14. Term & Termination
Term. These Terms commence on the earlier of (i) your first use of the Services or (ii) effective date of the first SOW, and continue until all SOWs expire or are terminated.
Termination for Convenience. Either party may terminate month-to-month SaaS subscriptions by providing 30 days’ written notice (email sufficient) unless a longer commitment term is specified in an Order Form.
Termination for Cause. Either party may terminate immediately for the other party’s material breach if not cured within 30 days after written notice, or if the other party becomes insolvent or subject to bankruptcy proceedings.
Effect. Upon termination: (a) all licenses granted to you end; (b) you will pay outstanding fees; (c) each party will return or delete the other’s Confidential Information, except archival backups retained for legal compliance.

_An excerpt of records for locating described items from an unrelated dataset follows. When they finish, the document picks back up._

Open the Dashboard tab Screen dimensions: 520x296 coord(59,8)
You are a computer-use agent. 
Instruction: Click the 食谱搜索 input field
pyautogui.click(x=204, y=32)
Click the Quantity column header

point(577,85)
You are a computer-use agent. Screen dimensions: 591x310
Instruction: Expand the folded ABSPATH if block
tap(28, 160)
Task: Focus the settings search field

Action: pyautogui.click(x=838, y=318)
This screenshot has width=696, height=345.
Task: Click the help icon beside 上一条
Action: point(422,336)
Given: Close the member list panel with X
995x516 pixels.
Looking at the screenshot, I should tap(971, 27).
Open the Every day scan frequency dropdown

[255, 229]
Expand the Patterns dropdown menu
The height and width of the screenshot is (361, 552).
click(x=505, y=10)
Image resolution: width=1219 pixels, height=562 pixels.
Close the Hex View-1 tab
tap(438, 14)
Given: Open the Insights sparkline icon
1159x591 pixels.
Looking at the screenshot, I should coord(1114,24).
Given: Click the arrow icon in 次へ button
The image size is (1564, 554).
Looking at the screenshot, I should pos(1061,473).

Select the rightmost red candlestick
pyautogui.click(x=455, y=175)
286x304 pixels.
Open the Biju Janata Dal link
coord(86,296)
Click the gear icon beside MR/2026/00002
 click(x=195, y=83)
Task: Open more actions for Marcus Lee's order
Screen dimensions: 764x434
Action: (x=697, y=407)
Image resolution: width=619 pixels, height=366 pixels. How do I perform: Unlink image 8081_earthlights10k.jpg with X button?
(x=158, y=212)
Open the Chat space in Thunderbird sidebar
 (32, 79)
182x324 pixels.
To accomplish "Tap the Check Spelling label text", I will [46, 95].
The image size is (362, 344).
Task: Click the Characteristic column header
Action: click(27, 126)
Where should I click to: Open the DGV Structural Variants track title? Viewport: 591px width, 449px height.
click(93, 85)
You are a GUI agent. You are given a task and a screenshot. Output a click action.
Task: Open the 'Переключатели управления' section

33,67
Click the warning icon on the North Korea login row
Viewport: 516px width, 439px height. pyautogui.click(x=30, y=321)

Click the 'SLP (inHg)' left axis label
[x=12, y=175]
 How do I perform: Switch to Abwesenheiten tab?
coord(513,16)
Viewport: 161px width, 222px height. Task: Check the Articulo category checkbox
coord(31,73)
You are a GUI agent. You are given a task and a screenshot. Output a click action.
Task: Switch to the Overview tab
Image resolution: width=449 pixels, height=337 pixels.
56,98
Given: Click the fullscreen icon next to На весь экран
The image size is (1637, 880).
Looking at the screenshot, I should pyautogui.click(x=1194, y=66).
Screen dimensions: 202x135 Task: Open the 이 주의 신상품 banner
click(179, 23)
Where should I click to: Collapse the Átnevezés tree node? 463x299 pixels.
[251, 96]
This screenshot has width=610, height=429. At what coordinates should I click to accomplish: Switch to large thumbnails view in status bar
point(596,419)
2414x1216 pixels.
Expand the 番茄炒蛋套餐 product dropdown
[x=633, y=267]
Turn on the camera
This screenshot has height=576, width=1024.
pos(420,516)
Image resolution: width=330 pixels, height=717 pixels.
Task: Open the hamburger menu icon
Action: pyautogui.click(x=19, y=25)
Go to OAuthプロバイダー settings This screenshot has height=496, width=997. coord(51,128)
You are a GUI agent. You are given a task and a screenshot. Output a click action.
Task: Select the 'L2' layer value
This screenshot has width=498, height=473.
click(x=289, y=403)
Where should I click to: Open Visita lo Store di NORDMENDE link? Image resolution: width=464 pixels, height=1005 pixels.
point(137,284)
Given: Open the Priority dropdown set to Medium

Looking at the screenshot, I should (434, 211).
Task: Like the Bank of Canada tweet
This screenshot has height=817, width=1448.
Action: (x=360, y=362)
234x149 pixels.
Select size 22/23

Sections 5, 6, 8, 9, 11–17 survive.
15. Export & Sanctions Compliance
You must comply with U.S. Export Administration Regulations (EAR), U.S. and other applicable sanctions laws. You represent that you are not (a) located in or a resident of a comprehensively sanctioned country (e.g., Cuba, Iran, North Korea, Syria, Crimea, Donetsk, or Luhansk), or (b) on any U.S. government restricted-party list. You will not export or re-export Services or Output in violation of applicable laws.
16. Government Use
If you are a U.S. government entity or using the Services on behalf of one, the Services are “commercial computer software” and “commercial computer software documentation” under FAR 12.212 and DFARS 227.7202, and are provided to government end users (a) only as commercial items and (b) with the same rights as all other users, pursuant to these Terms.
17. Governing Law & Dispute Resolution
Governing Law. The Agreement is governed by the laws of the State of Florida, USA, excluding conflict-of-laws rules.
Arbitration. Any dispute not resolved amicably within 30 days shall be finally settled by binding arbitration administered by the American Arbitration Association (AAA) under its Commercial Arbitration Rules. The arbitration will take place in Miami-Dade County, Florida, in English, before a single arbitrator. Class-action waivers apply. Judgment on the award may be entered in any court with jurisdiction. Either party may seek injunctive relief in court to protect intellectual-property or Confidential Information.
18. Changes to Terms
We may update these Terms to reflect legal, technical, or business changes. We will post the revised Terms with a new “Last Updated” date and, for material changes, provide at least 15 days’ advance notice via email or in-app alert. Your continued use of the Services after changes become effective constitutes acceptance of the revised Terms.
19. General
Entire Agreement. The Agreement sets forth the entire understanding between the parties and supersedes prior proposals or oral statements.
Assignment. Neither party may assign the Agreement without the other’s prior written consent, except to an affiliate or in connection with a merger, acquisition, or sale of substantially all assets.
Force Majeure. Neither party is liable for failure to perform due to events beyond reasonable control (e.g., natural disasters, warfare, internet outages) but must use reasonable efforts to mitigate.
Independent Contractors. The parties are independent contractors; nothing creates a partnership, joint venture, or agency.
Severability; Waiver. If any provision is unenforceable, the remainder remains in effect. No waiver is effective unless in writing and signed by the waiving party.
Notices. Legal notices must be in writing and sent to the addresses listed below (or updated by notice). Email notices are deemed given when sent if no bounce-back occurs.
20. Contact
MindBreak AI Consulting, LLC7005 NW 5th AVE
Boca Raton, FL 33487 USA
Email: legal@mindbreak.ai
Phone: +1 (561) 350-6736
Thank you for choosing MindBreak AI. We look forward to building extraordinary AI solutions together.